# EXERCISE:
Omit any pictures, and restate word for word only the lines from the one with "This screenshot has height=422, width=750." through the end of the data below.

# INPUT MATERIAL:
____
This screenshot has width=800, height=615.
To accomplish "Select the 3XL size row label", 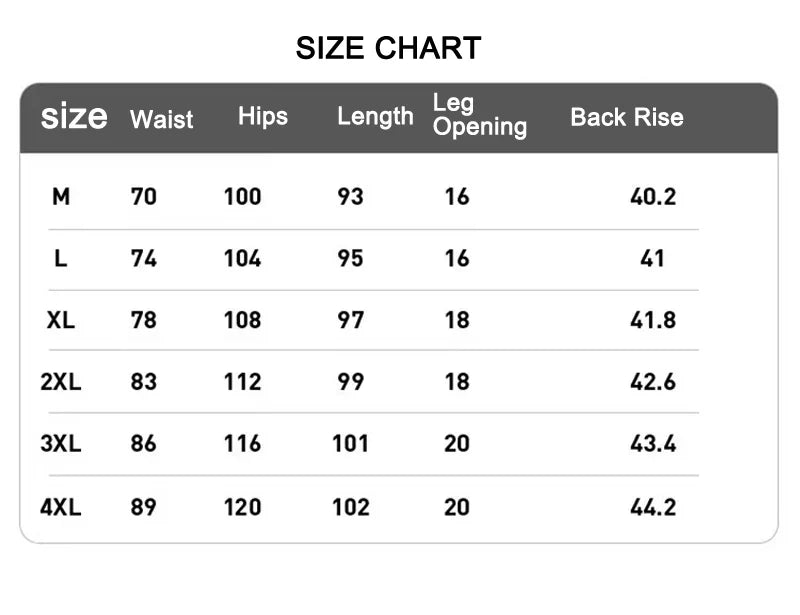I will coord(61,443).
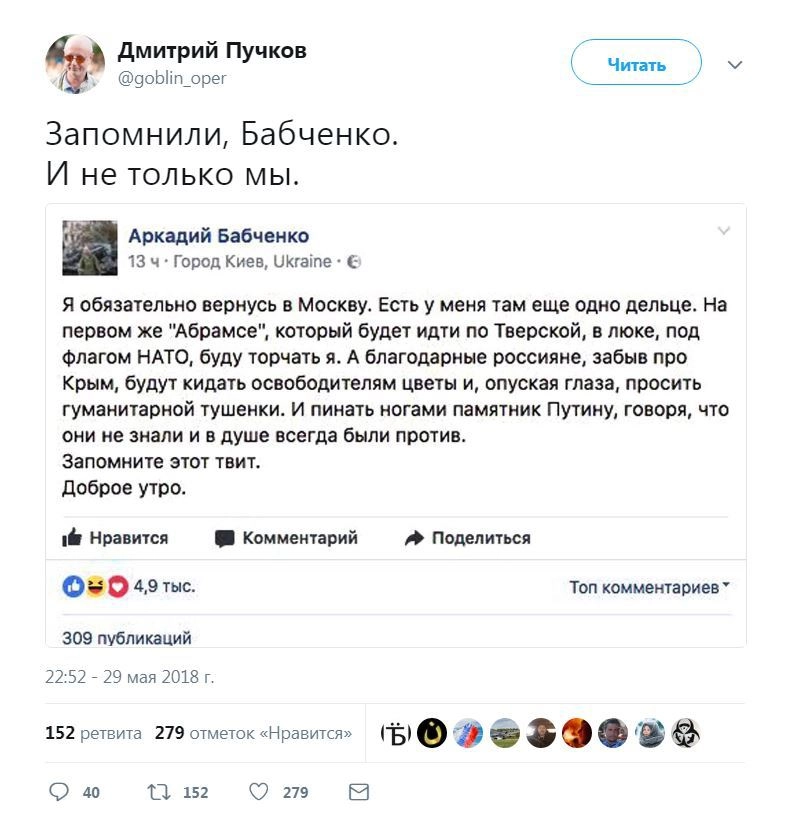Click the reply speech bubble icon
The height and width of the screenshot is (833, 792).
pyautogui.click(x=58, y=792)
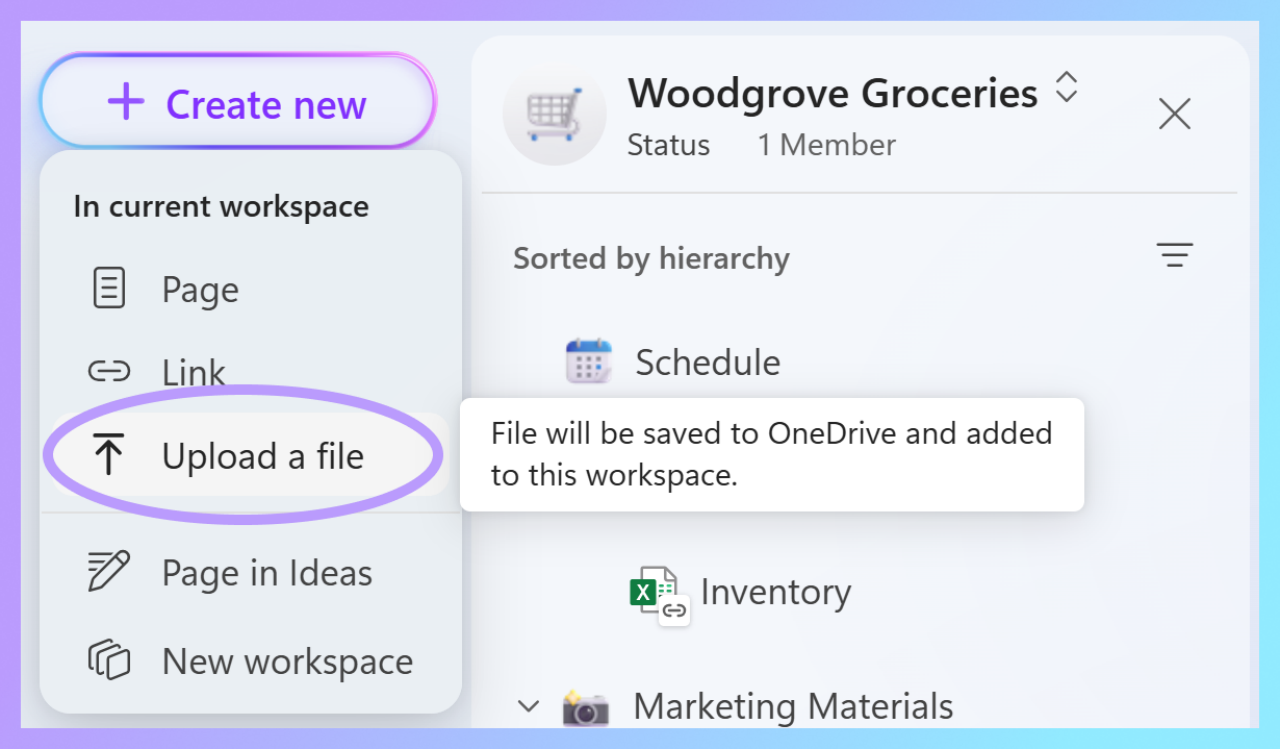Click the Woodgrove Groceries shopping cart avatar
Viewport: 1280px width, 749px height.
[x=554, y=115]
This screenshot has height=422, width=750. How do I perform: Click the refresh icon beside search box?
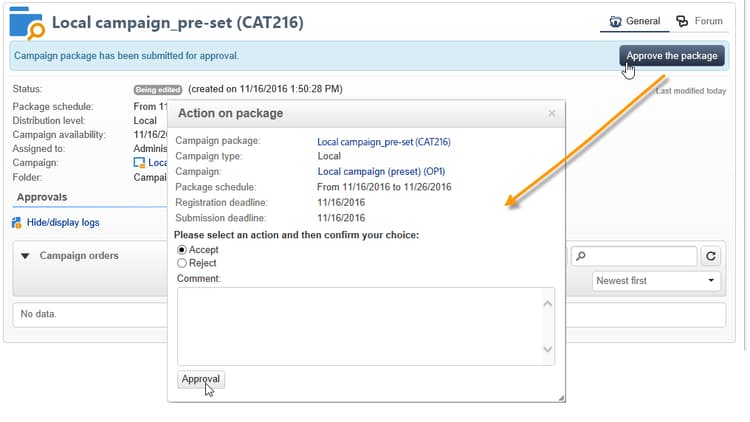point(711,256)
____
# SOLUTION TO THE PROBLEM:
This screenshot has height=422, width=750. How do I perform: Click the refresh icon beside search box?
point(711,256)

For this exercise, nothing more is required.